GOAL OF THE EXERCISE:
Return the rows below word for word, leaving out the pictures.

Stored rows
*****
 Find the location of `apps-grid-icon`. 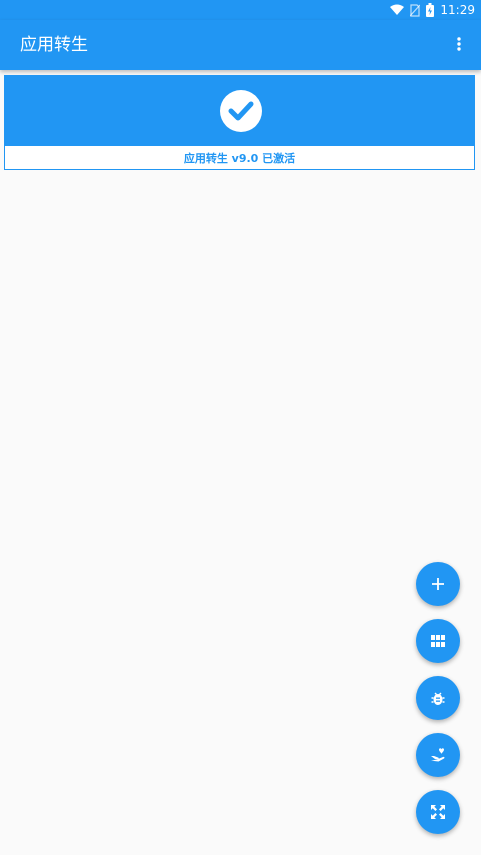

apps-grid-icon is located at coordinates (438, 641).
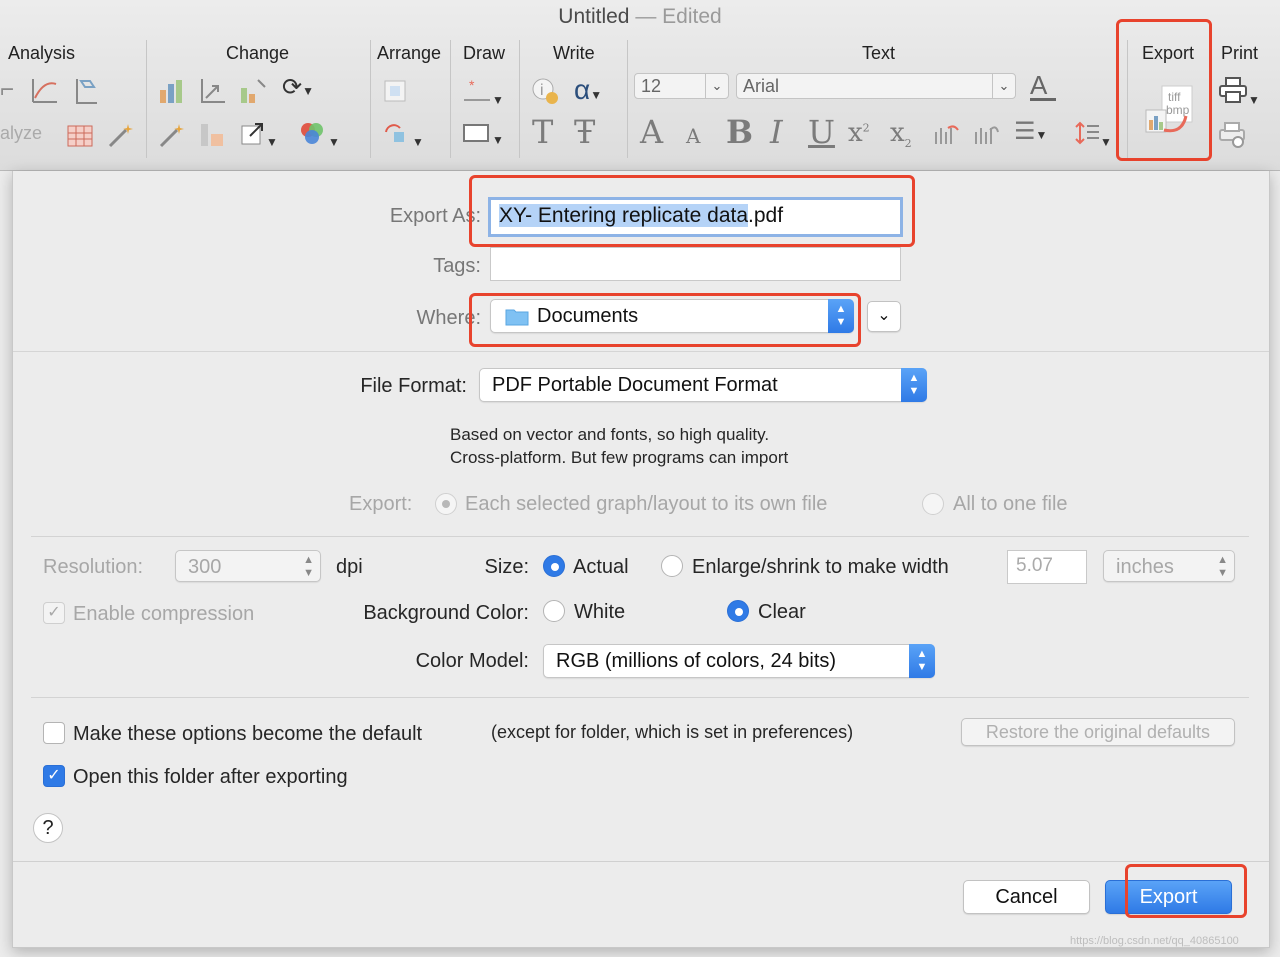 The height and width of the screenshot is (957, 1280). I want to click on fit-curve-icon, so click(45, 94).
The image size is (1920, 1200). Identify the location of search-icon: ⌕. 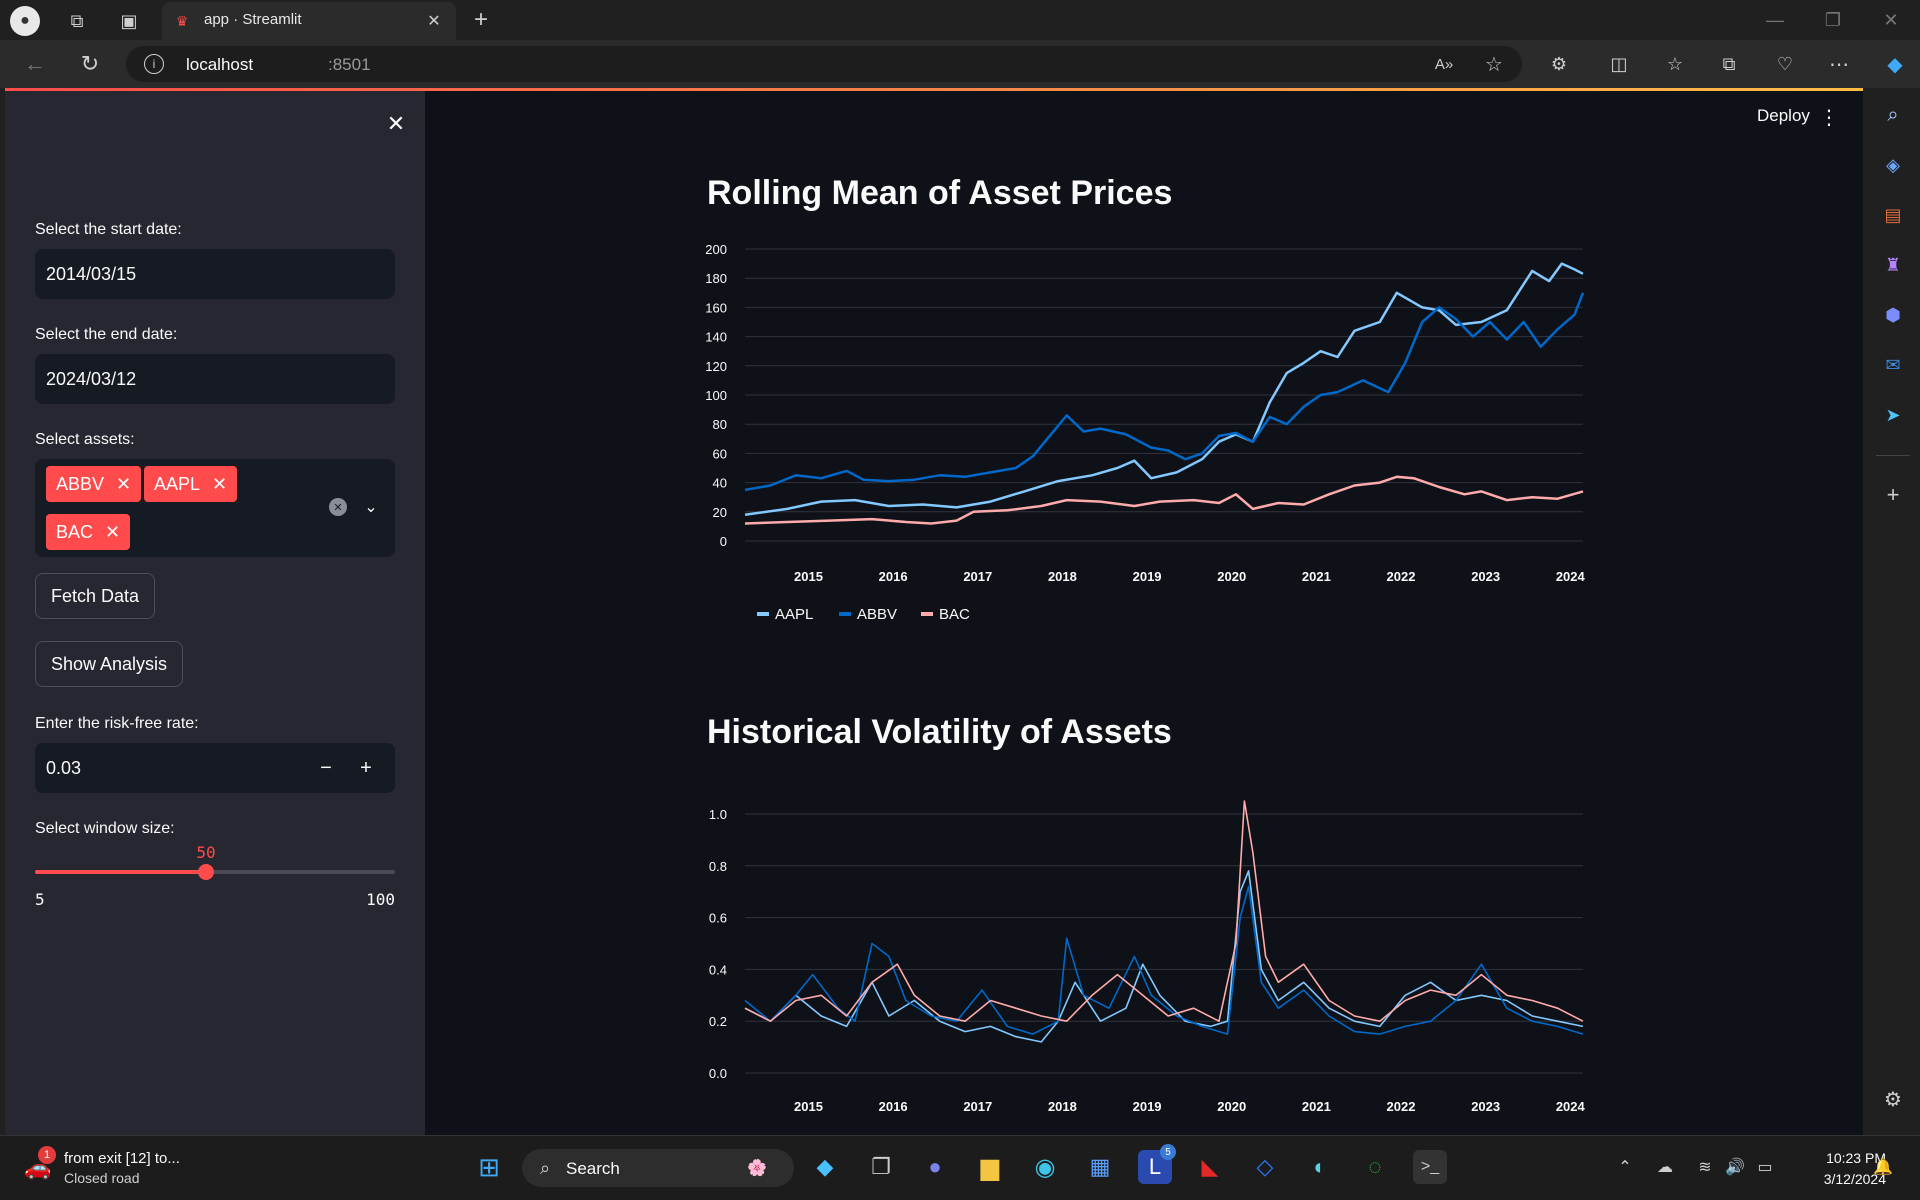
(1893, 115).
*****
TASK OUTPUT:
 Find the location of `apps-grid-icon`. 

apps-grid-icon is located at coordinates (438, 641).
 The height and width of the screenshot is (957, 1280). I want to click on fit-curve-icon, so click(45, 94).
The image size is (1920, 1200). Identify the location of search-icon: ⌕. 
(1893, 115).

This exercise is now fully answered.